A Siracusa i turisti crescono più che in Sicilia


A Siracusa i dati 2025 fotografano un territorio in crescita a ritmi quasi doppi rispetto alla media regionale siciliana: 676.759 arrivi (+9,3%), oltre 2,1 milioni di presenze (+11,2%), impatto economico superiore al 4% del PIL, stranieri al 57,1% (Stati Uniti primo mercato, seguiti da Francia, Germania, Regno Unito e Spagna).

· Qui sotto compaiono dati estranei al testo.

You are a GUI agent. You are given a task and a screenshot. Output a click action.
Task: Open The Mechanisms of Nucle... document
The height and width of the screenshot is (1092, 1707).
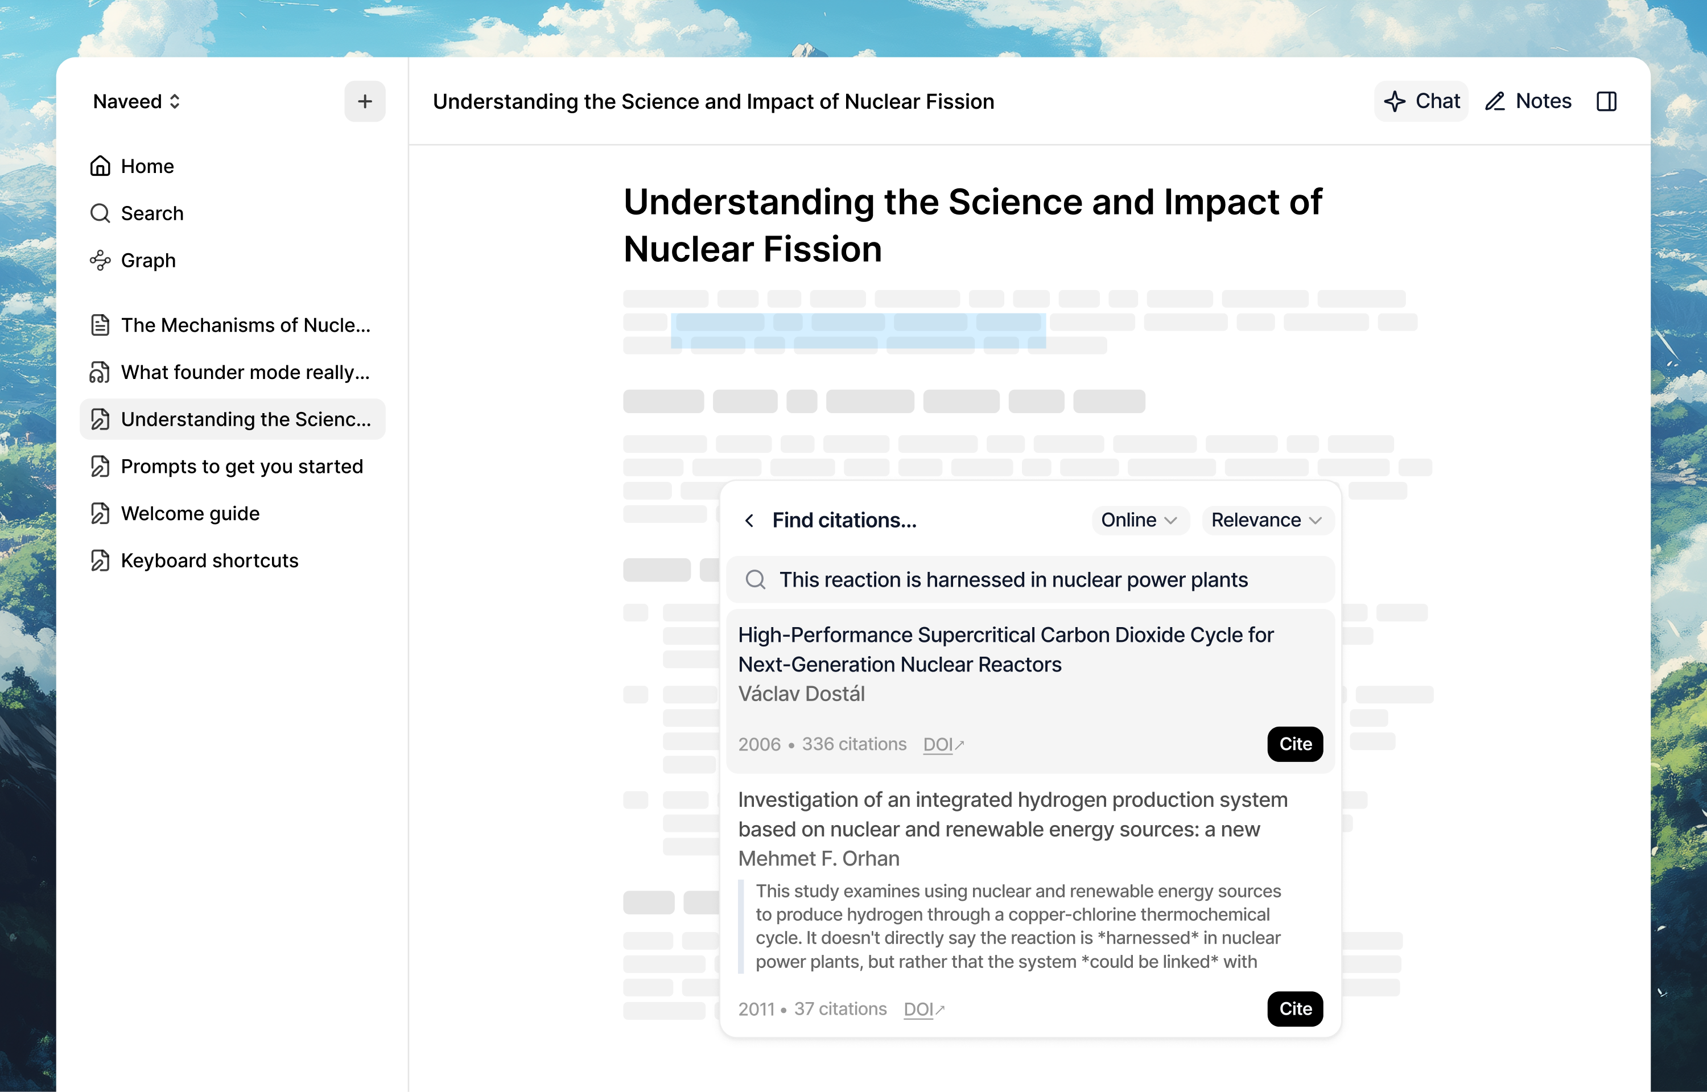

Il gap competitivo della provincia con la Sicilia è di +4,9% sugli arrivi e +10% sulle presenze.

Numeri sciorinati all’Urban Center di Siracusa nel corso dell’incontro promosso da CNA Artigiani Imprenditori d’Italia per un’analisi quantitativa condivisa del sistema turistico provinciale.

Dalla ricerca emergono però tre criticità strutturali che frenano però lo sviluppo pieno del potenziale: il 94,2% degli arrivi si concentra in soli 5 comuni; il 70,4% delle presenze in soli cinque mesi (con il 55% dei contratti a tempo determinato); la totale assenza di una strategia turistica condivisa tra i 21 comuni della provincia, con marketing frammentato e nessun interlocutore unico per gli operatori.

Per questo motivo, CNA ha presentato ai sindaci del territorio una proposta di governance pubblico-privata strutturata – DMO provinciale o forme equivalenti di coordinamento – articolata in quattro linee: destagionalizzazione programmata (obiettivo: dal 70,4% al 61-65% di presenze estive entro il 2030); valorizzazione dell’entroterra (dal 5,9% all’8-10% delle presenze provinciali);
governance equilibrata degli affitti brevi (6.513 CIR/CIN attivi, 29% delle presenze);
rete rafforzata degli operatori privati con il protagonismo delle associazioni di categoria.

Con un coordinamento strutturato, la provincia può raggiungere entro il 2030 680.000 arrivi e 466 milioni di euro di impatto economico (+39%), con 21.400 occupati.